The Thinking Process
The assistant's reasoning visible in the surrounding messages reveals a methodical, iterative approach to system optimization. Rather than jumping to implementation, the assistant first maps the exact timing of the GPU worker cycle, identifies the 1.7 s b_g2_msm window, and verifies that offloading it would actually improve throughput (the answer: yes, by reducing the risk of GPU idle gaps when synthesis is slow). The assistant then traces the dependency chain through the C++ code, identifying every piece of state that the epilogue needs and ensuring it can be safely captured in the handle.

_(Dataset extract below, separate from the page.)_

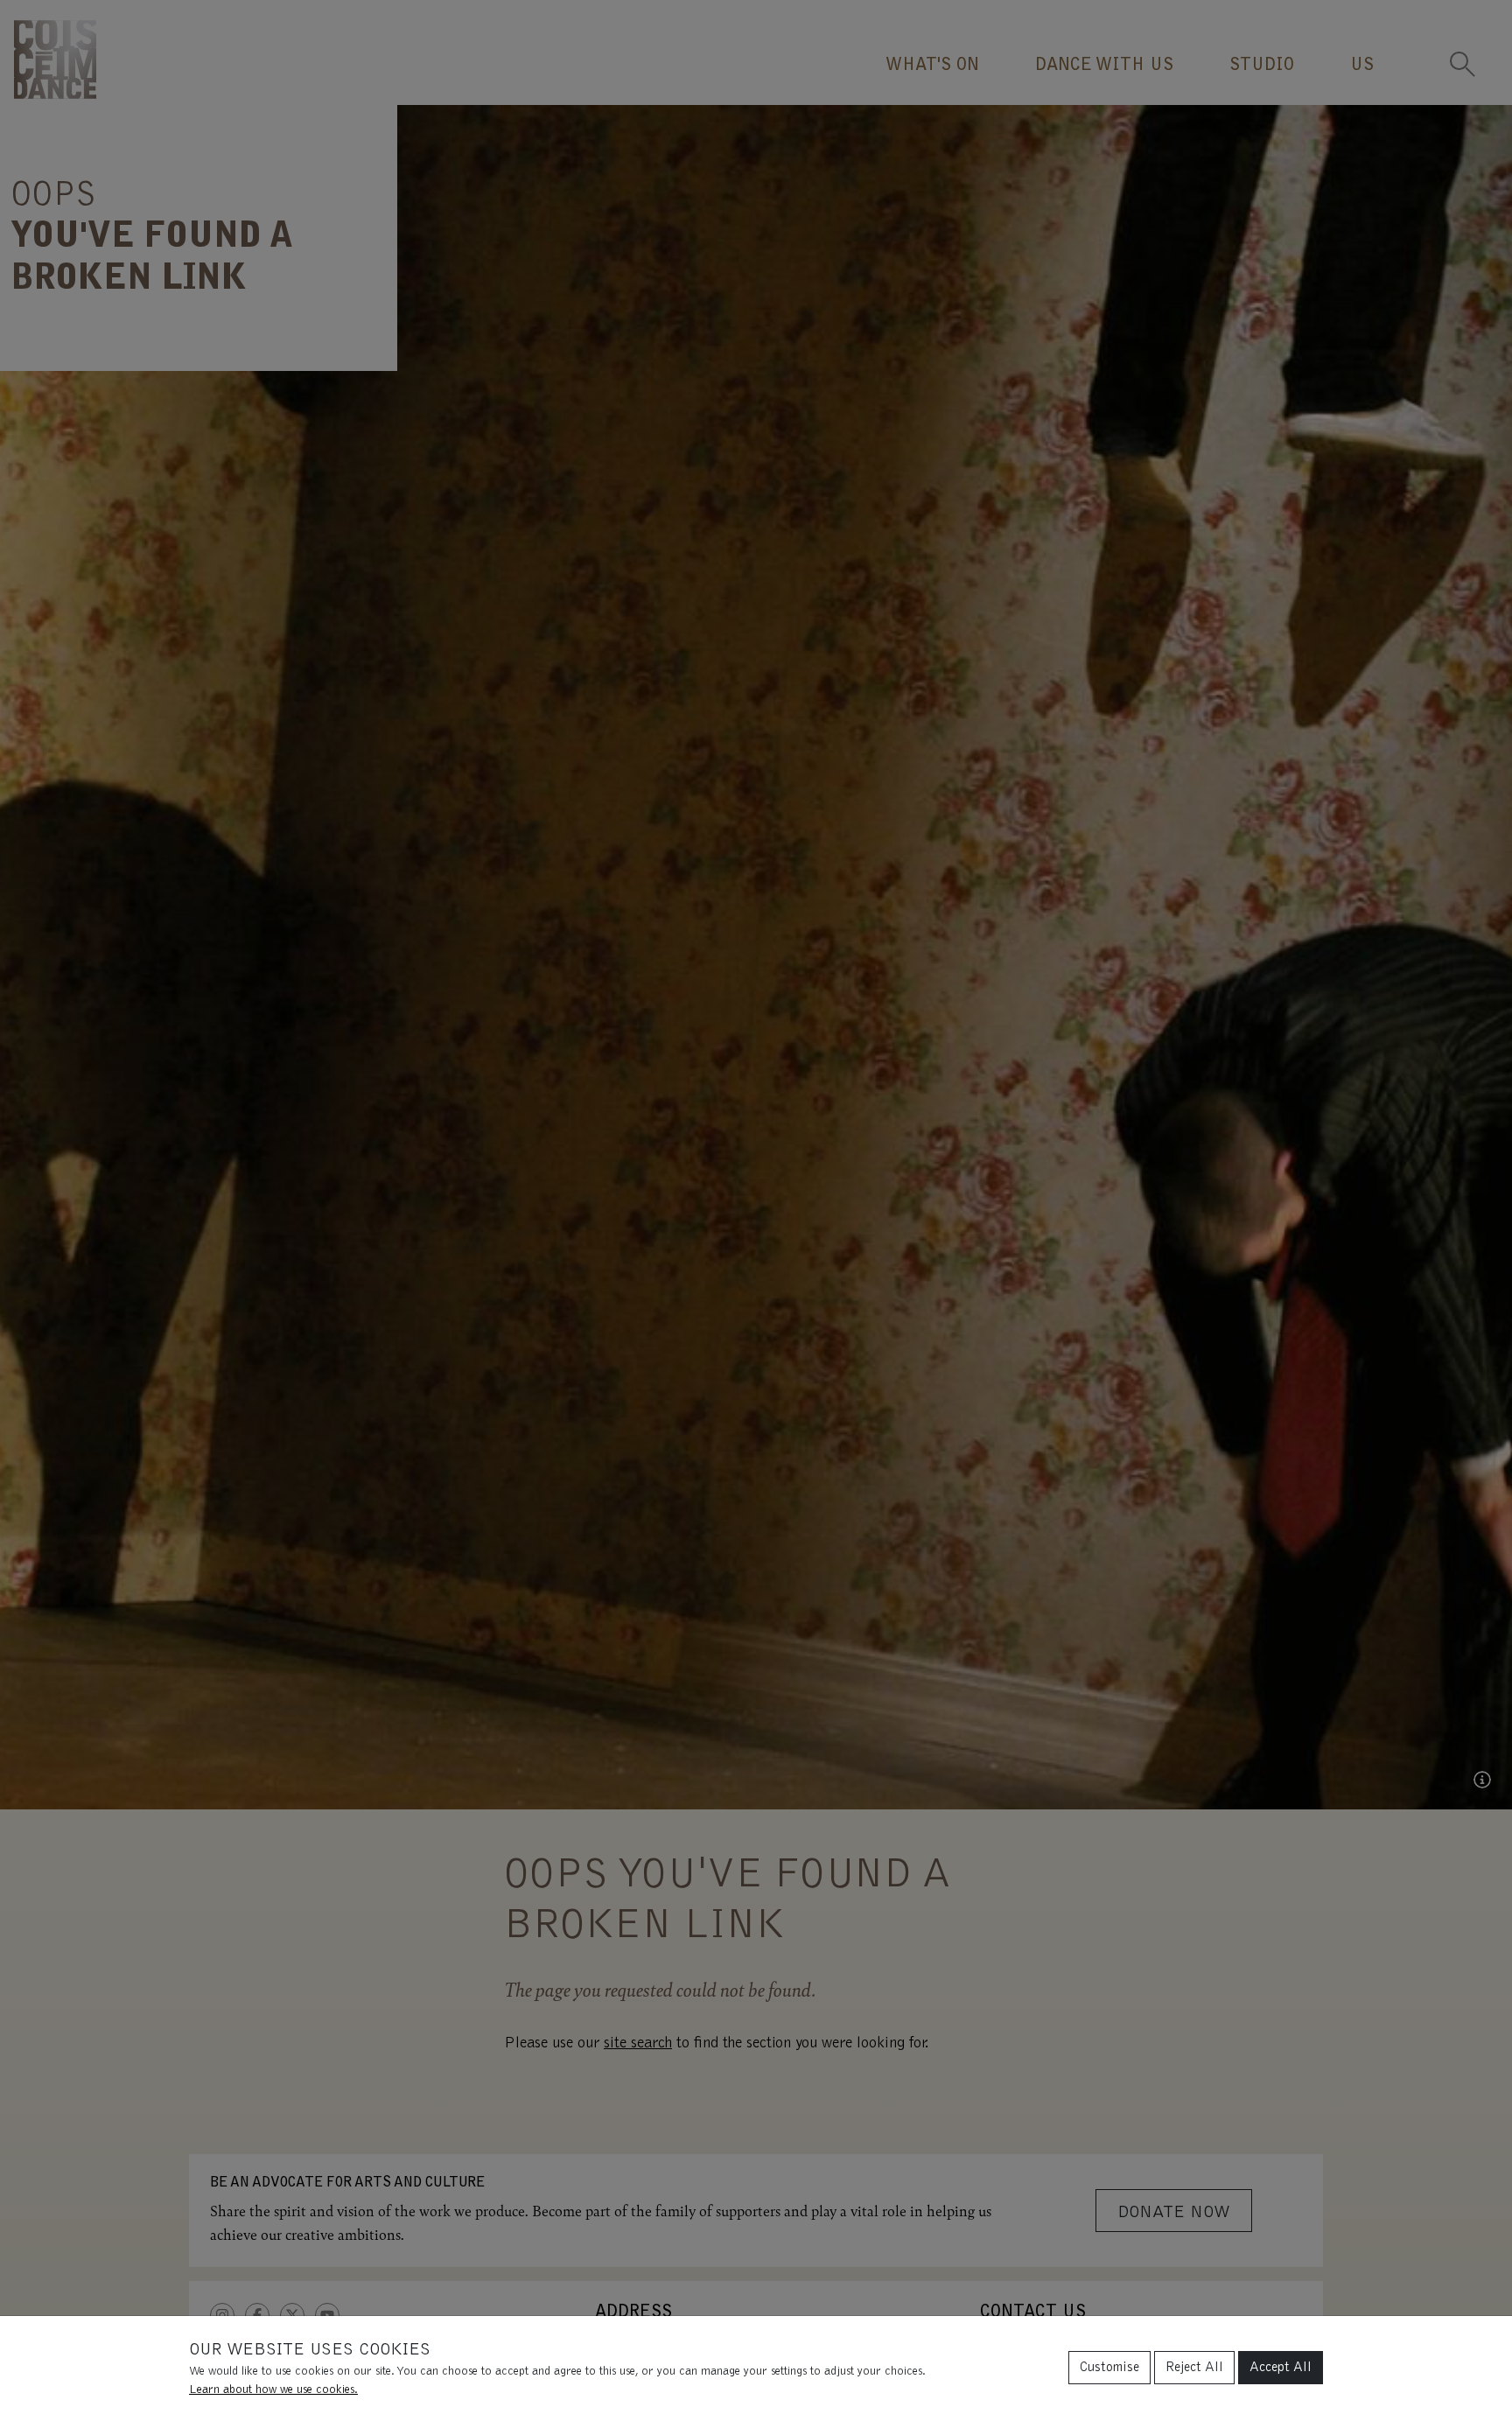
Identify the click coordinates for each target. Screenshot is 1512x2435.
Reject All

The most impressive aspect of the reasoning is the careful attention to memory safety across the FFI boundary. The assistant identifies the dangling pointer problem with r_s/s_s, the reference invalidation problem with results/batch_add_res, and the thread-safety implications of moving state after thread creation. Each problem is solved with a targeted intervention: copying scalars instead of borrowing, allocating the handle early, and aliasing local variables to handle fields. This systematic approach to correctness is essential when modifying performance-critical code where a single dangling pointer can cause silent corruption.
Conclusion
Message 2855 is a turning point in the optimization journey. After ten phases of incremental improvements targeting GPU utilization, PCIe bandwidth, and memory contention, the Phase 12 split API addresses a structural inefficiency in the worker architecture itself. By decoupling GPU kernel execution from CPU post-processing, the split API allows the GPU worker to loop back ~1.7 s sooner, reducing idle time and improving throughput. The message itself is brief — a single sentence announcing intent — but it represents the culmination of extensive analysis, the resolution of subtle memory-safety challenges, and the beginning of a significant refactoring across C++, Rust FFI, and application-level orchestration. The split API is not merely an optimization; it is a architectural change that redefines the contract between the GPU and CPU phases of proof generation.